Reasons for Expansion


The benefits from global markets are numerous, but fashion entrepreneurs must have right strategies that will make them successful in the competitive global fashion industry (Harris 2018). The number of new entrants in the fashion industry is high but so is the number of brands that are closing down. Therefore, it is crucial for entrepreneurs to determine whether the global market is right for their products (Chris 2018). In addition to that, fashion entrepreneurs should understand the needs of the consumers in a market if they are to meet or exceed the consumer expectations. One of the reasons why many fashion brands join the global markets is because the domestic market is saturated with their products (Chris 2018). The consumers are interested in buying global products since they have a different outlook compared to the domestic ones. To increase their sales, the entrepreneurs expand their business operations to the global markets (Harris 2018).


In addition to that, the fashion brands can also benefit from expanding to countries with untapped markets (Rossum 2017). For instance, the Muslim countries have an untapped market for western fashion products. The western fashion brands have the opportunity to sell their products in the developing market. The expansion of business also helps entrepreneurs in building a reputation for their brands (Burton 2017). The global outlook benefits the fashion brands in the future when expanding to new markets. Expansions also change the perspective of the domestic markets, as they begin to appreciate the reputable brands (Rossum 2017). The appreciation of the brand leads to an increase in the local sales. According to Iris communications (2018), the Pakistani appreciates the western fashion trends, a factor that has led to the development of the western fashion industry in Pakistan. Various western fashion brands have joined the Pakistan fashion industry such as Levi’s (Branded Girls 2018).

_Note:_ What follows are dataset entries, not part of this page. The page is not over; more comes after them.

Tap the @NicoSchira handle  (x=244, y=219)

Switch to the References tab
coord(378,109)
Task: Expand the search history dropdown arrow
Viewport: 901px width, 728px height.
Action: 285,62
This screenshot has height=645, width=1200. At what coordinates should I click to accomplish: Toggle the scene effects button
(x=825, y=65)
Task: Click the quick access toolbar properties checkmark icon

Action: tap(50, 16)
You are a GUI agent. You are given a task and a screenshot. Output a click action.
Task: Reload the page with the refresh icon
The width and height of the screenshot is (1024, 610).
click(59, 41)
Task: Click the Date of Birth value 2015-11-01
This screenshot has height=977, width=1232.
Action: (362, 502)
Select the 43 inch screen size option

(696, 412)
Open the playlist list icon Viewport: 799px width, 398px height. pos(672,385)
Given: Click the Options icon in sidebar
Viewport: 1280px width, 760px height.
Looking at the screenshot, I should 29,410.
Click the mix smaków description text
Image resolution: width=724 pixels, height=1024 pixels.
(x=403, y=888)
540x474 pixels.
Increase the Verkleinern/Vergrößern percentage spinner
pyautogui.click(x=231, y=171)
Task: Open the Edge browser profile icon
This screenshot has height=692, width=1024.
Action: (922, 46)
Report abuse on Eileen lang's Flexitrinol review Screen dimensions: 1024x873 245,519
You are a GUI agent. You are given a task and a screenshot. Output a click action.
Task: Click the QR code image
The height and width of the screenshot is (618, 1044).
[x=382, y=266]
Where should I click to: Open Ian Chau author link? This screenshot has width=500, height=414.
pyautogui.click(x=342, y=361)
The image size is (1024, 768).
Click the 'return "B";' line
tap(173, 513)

Expansion to Pakistan and other Muslim Countries


The western fashion industry is developing in various Muslim countries such as Pakistan (Iris communications 2018). The growth is mainly steered by the youth (Iris communications 2018). The fashion brands strive to establish large customer bases in the untapped markets. For instance, Mango has built operations in Iran. According to Paiver and Sadeghzadeh (2015), Iranians have a taste for luxurious products. The imported clothes are quite expensive when compared to the domestic products, but that does not stop the Iranians from purchasing (E-Haider 2017).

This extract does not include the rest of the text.